With North Carolina’s new right-wing Supreme Court signaling they’re on board, the Republican-controlled state legislature is about to redraw the congressional maps to eliminate districts that will reelect Democrats Wiley Nickel, Jeffrey Jackson, Kathy Manning and perhaps Don Davis. New York may be able to counter that with their own new congressional map.
Yesterday, a NY appeals court sided with the Democratic lawsuit against the Republican-drawn map used in 2022. Nick Fandos reported that the court “ordered that state’s bipartisan redistricting commission to promptly restart a process that would effectively give the Democrat-dominated State Legislature final say over the contours of New York’s 26 House seats for the remainder of the decade… Two members of the five-judge panel dissented. Republicans vowed to appeal, leaving a final decision to the state’s highest court, the Court of Appeals, just a year after it stopped an earlier attempt by Democrats to gerrymander the maps… The seven-judge court was skeptical of Democrats a year ago, and could view the current lawsuit as an attack on its earlier ruling. But the bench has also moved decidedly leftward since then, and it is now led by a liberal chief judge, Rowan Wilson, who dissented from the 2022 decision.”

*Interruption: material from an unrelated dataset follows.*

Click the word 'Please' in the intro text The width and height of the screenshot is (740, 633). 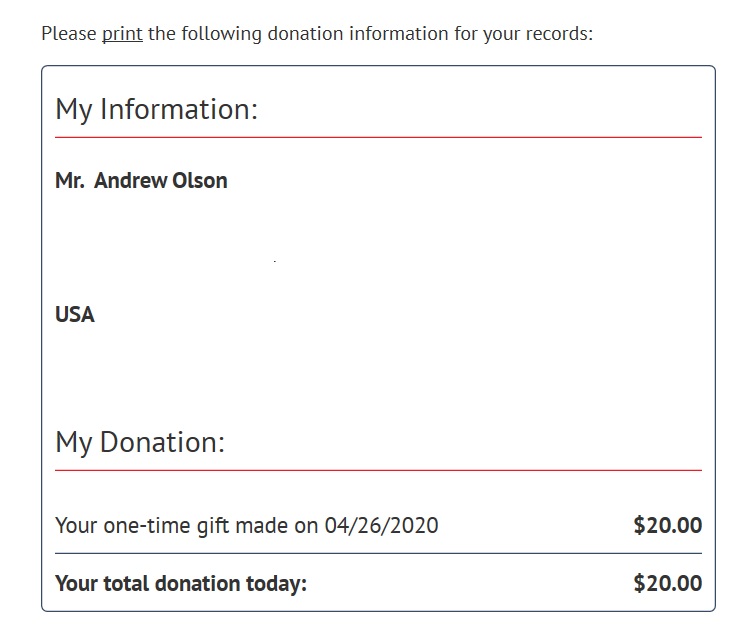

The Republican judge who oversaw the 2022 process helped the GOP “flip four seats en route to taking control of the House. If Thursday’s ruling stands, both parties believe Democrats could conceivably draw maps that pass legal muster while making re-election almost impossible for incumbent Republicans like Representatives Mike Lawler and Marc Molinaro in the Hudson Valley, and Anthony D’Esposito and George Santos on Long Island and in Queens, among others.”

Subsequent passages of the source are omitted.